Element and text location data
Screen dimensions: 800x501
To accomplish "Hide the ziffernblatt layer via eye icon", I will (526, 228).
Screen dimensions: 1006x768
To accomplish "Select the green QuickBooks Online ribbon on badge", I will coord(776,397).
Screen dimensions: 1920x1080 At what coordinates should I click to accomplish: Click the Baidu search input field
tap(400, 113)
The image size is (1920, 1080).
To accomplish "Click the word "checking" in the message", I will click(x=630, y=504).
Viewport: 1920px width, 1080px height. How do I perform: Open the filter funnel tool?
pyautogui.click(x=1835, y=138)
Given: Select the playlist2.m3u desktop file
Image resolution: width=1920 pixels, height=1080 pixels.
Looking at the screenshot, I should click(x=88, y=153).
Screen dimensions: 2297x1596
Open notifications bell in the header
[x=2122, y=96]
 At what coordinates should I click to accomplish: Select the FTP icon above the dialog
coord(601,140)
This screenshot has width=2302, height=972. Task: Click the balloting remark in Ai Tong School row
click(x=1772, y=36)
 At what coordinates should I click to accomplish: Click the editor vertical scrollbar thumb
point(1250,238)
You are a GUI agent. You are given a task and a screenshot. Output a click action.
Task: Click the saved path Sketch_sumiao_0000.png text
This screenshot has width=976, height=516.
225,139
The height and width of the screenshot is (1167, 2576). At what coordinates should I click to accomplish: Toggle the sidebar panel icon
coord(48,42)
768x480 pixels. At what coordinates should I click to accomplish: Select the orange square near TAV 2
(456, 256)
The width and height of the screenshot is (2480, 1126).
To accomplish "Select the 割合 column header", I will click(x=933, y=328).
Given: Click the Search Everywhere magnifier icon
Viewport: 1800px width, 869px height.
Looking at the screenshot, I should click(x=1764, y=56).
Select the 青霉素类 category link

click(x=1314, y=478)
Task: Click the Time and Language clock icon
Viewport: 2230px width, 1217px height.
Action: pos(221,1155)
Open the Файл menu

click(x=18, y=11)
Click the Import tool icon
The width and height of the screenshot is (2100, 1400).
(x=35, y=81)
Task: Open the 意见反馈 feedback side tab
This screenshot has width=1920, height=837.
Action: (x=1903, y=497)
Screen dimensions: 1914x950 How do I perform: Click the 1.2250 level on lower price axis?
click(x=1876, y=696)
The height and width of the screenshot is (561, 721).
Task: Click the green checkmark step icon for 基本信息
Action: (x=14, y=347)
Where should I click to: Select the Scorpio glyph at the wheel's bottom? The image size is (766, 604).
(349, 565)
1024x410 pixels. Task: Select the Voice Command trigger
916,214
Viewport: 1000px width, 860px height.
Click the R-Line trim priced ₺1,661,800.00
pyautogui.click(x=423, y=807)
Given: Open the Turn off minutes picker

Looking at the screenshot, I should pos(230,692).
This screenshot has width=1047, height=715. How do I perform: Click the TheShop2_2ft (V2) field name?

▶ _REQUIREMENTS_:
Rewrite the lines starting with the one that contains "1024x410 pixels. Task: Select" and continuing through the end of the records, changing "Voice Command" to "Voice Search" and leaving everything else as it is.

▶ _THE ANSWER_:
1024x410 pixels. Task: Select the Voice Search trigger
916,214
Viewport: 1000px width, 860px height.
Click the R-Line trim priced ₺1,661,800.00
pyautogui.click(x=423, y=807)
Given: Open the Turn off minutes picker

Looking at the screenshot, I should pos(230,692).
This screenshot has width=1047, height=715. How do I perform: Click the TheShop2_2ft (V2) field name?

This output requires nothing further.